**REQUESTS:**
a – Restate the paragraph of the patent claims that begins "1. A non-transitory computer readable medium" as a shorter numbered list of its operations.
b – Give the section of the patent claims starting at "2. The non-transitory" and ending at "executes the second operation." again, edited so that "close" becomes "terminate".

---------- PASSAGE TO READ

CLAIMS What is claimed is:
1. A non-transitory computer readable medium comprising instructions which, when executed by one or more hardware processors, causes performance of operations comprising: presenting, to a first entity, a runbook execution interface for the execution of a runbook session; executing, by the first entity, a first operation of the runbook session to generate a first set of results; analyzing metadata stored in association with a second operation of the runbook session to identify a second entity to perform the second operation of the runbook session; providing to the second entity information necessary to perform the second operation of the runbook session; executing, by the second entity, a second operation of the runbook session to generate a second set of results; and determining, by the runbook execution interface, that the runbook session is completed based at least upon the first set of results and the second set of results.
2. The non-transitory computer readable medium of claim 1, wherein the first entity is an owner of the runbook session authorized to modify and close the runbook session, and wherein the first entity retains ownership of the runbook session while the second entity executes the second operation.
3. The non-transitory computer readable medium of claim 1, wherein the first entity has authority to access both the first set of results and the second set of results, and wherein the second entity does not have authority to access the first set of results.
4. The non-transitory computer readable medium of claim 1, the operations further comprising: determining, based on the metadata, that the first entity is not authorized to perform the second operation; and
39 identifying the second entity to perform the second operation of the runbook session based on determining, based on the metadata, the second entity is authorized to perform the second operation.

--------------------
---------- DATASET EXCERPTS

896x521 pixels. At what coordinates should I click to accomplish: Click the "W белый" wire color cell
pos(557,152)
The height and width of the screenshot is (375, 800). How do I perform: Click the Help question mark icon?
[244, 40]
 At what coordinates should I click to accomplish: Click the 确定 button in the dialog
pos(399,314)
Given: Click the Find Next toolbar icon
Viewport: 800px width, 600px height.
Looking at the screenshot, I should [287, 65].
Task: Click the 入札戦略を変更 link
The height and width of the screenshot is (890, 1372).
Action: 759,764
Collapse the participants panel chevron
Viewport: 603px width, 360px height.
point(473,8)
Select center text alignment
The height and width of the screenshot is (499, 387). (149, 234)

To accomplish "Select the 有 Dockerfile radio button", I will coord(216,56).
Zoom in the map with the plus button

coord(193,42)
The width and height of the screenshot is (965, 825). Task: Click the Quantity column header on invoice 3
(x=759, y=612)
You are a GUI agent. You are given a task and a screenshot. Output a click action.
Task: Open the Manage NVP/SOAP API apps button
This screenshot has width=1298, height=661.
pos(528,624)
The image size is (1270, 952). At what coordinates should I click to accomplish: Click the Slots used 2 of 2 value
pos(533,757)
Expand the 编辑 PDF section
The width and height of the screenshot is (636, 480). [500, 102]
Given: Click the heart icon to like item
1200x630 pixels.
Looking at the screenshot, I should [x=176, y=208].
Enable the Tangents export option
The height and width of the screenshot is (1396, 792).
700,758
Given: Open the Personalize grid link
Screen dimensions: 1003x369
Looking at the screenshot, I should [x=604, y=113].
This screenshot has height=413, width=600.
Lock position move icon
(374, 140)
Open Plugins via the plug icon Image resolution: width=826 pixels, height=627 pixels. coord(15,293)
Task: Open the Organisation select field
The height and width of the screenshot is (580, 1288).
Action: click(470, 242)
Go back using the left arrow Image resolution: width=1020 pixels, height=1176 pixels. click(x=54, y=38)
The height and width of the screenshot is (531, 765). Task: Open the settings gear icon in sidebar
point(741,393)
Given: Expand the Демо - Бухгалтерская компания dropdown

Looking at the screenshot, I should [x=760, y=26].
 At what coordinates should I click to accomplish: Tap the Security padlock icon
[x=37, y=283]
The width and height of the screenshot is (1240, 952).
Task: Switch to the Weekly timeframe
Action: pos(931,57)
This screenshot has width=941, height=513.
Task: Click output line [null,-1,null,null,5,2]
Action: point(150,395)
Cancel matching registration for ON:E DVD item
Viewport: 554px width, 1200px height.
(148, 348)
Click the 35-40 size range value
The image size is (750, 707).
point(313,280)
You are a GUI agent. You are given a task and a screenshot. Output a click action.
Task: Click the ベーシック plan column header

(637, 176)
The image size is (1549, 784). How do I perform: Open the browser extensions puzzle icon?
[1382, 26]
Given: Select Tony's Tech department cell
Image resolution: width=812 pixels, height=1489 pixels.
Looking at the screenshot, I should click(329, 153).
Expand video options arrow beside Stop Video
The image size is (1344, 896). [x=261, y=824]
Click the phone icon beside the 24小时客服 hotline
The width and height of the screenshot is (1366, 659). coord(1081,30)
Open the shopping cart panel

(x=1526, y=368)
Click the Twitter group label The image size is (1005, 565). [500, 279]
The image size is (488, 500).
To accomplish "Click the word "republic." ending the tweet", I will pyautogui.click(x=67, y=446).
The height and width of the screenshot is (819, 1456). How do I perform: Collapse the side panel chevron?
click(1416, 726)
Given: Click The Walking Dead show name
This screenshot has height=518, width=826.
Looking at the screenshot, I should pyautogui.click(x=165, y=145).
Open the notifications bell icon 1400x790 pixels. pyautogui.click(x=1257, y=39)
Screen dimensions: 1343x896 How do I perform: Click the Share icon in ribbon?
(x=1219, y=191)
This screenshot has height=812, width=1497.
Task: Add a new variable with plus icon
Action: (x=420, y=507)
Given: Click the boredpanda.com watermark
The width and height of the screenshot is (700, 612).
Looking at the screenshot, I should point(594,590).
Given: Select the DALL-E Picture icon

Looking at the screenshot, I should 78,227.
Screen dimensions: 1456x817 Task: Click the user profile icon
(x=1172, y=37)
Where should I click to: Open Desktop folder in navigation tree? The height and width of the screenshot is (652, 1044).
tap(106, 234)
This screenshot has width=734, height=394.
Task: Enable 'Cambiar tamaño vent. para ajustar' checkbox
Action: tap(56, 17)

--------------------

**LIST OF SOLUTIONS:**
a –
Claim 1 covers a non-transitory computer readable medium with instructions that, when executed by one or more hardware processors, cause these operations:
1. Presenting a runbook execution interface to a first entity for executing a runbook session.
2. The first entity executes a first operation of the session, generating a first set of results.
3. Metadata stored with a second operation is analyzed to identify a second entity to perform that operation.
4. The second entity is given the information needed to perform the second operation.
5. The second entity executes the second operation, generating a second set of results.
6. The runbook execution interface determines that the session is completed based at least on both sets of results.

b –
2. The non-transitory computer readable medium of claim 1, wherein the first entity is an owner of the runbook session authorized to modify and terminate the runbook session, and wherein the first entity retains ownership of the runbook session while the second entity executes the second operation.